I took Marjie's hand as I spoke. It was cold, and I gave it the gentle pressure a lover understands as I presented her. She gave me a momentary glance. Oh, God be thanked for the love-light in those brown eyes! The memory of it warmed my heart a thousand times when long weary miles were between us, and a desolate sky shut down around the far desolate plains of a silent, featureless land.

"And this is Miss Melrose, the young lady I told you of in my letter," I said to Marjie. A quick change came into her eyes, a look of surprise and incredulity and scorn. What could have happened to bring all this about?

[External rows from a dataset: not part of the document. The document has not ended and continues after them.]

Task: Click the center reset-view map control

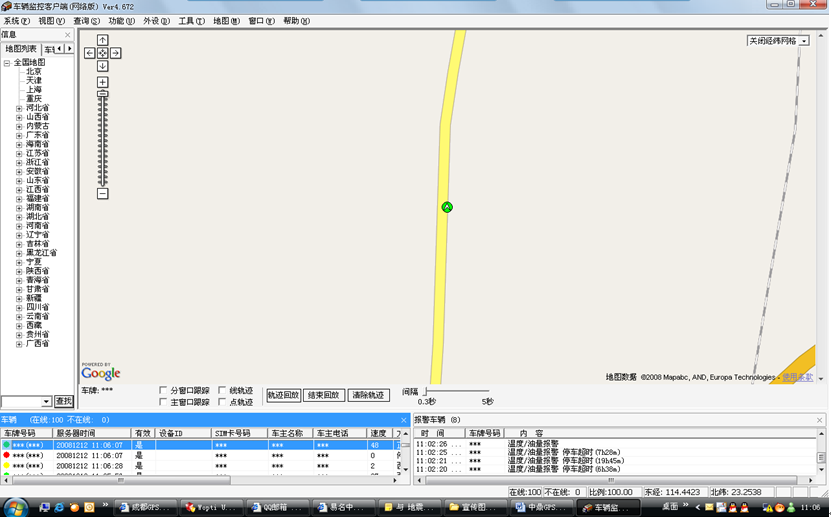Action: pyautogui.click(x=102, y=53)
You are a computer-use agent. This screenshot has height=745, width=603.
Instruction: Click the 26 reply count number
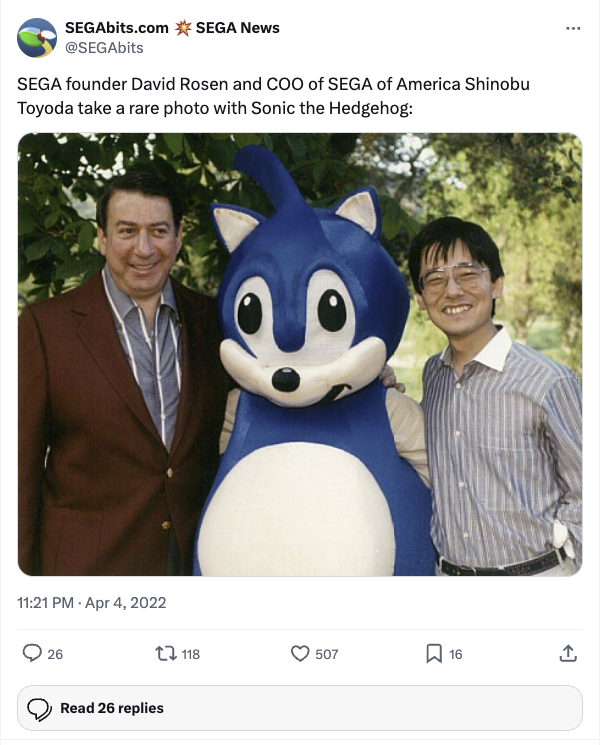pos(55,654)
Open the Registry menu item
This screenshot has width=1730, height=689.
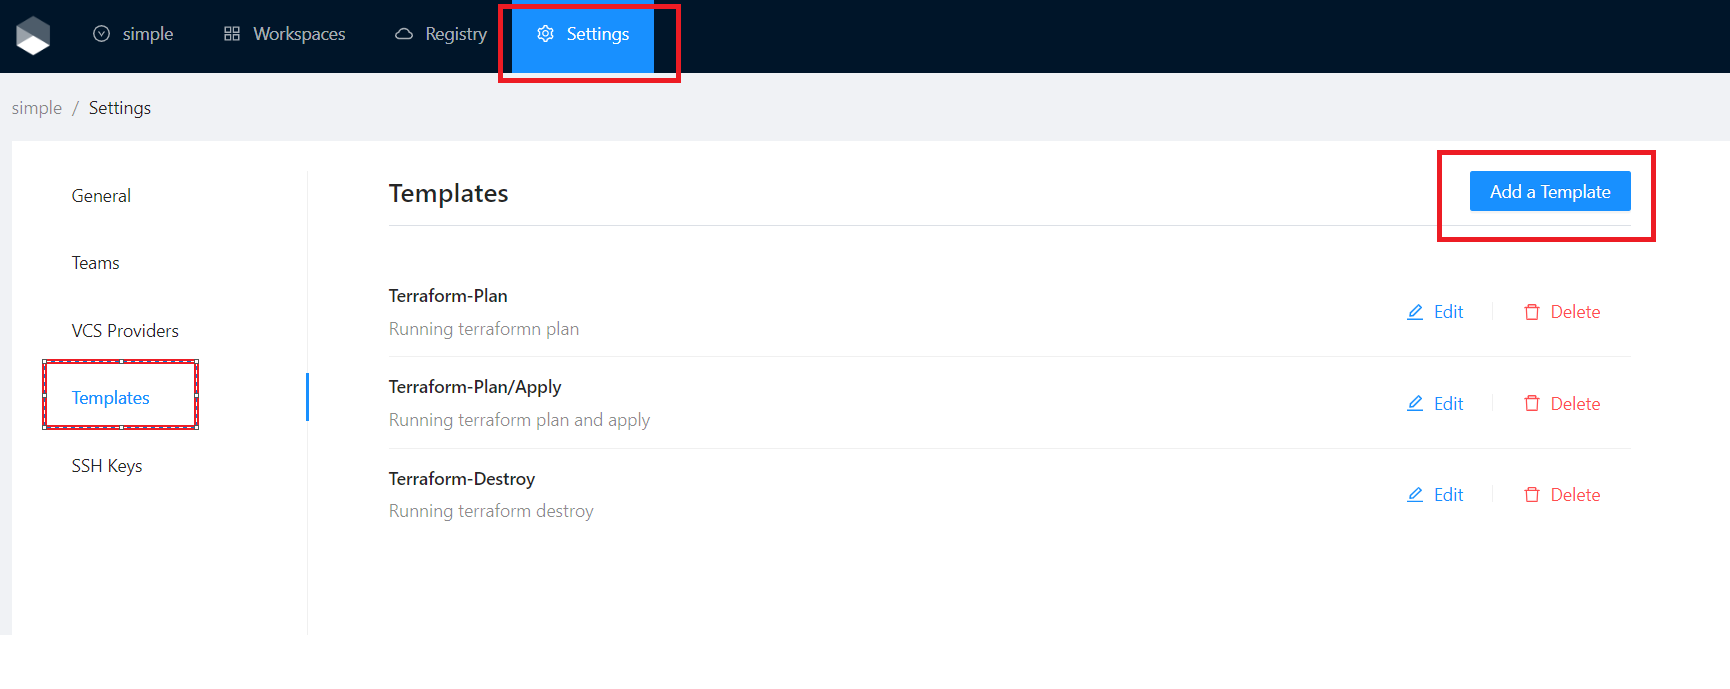441,34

Rachel Melrose had made the fatal mistake of thinking that no girl reared west of the Alleghenies could be very refined or at ease or appear well dressed in the company of Eastern people. She was not prepared for the quiet courtesy and self-possession with which the Kansas girl greeted her; nor had she expected, as she told me afterward, to find in a town like Springvale such good taste and exquisite neatness in dress. True, she had many little accessories of an up-to-date fashion that had not gotten across the Mississippi River to our girls as yet, but Marjie had the grace of always choosing the right thing to wear. I was very proud of my loved one at that moment. There was a show of cordiality between the two; then Rachel turned to me.

"I'm going with you this afternoon. Excuse me, Miss Whately, Mr. Baronet promised me up at Topeka to take me out to see a wonderful cottonwood tree that he said just dwarfed the little locust there, that we went out one glorious moonlight night to see. It was a lovely stroll though, wasn't it, Philip?"

This time it was my father's eyes that were fixed upon me in surprise and stern inquiry.

"He will believe I am a flirt after all. It isn't possible to make any man understand how that miserable girl can control things, unless he is on the ground all the time." So ran my thoughts.

"Father, must that trip be made to-day? Because I'd rather get up a party and go out when Miss Melrose goes."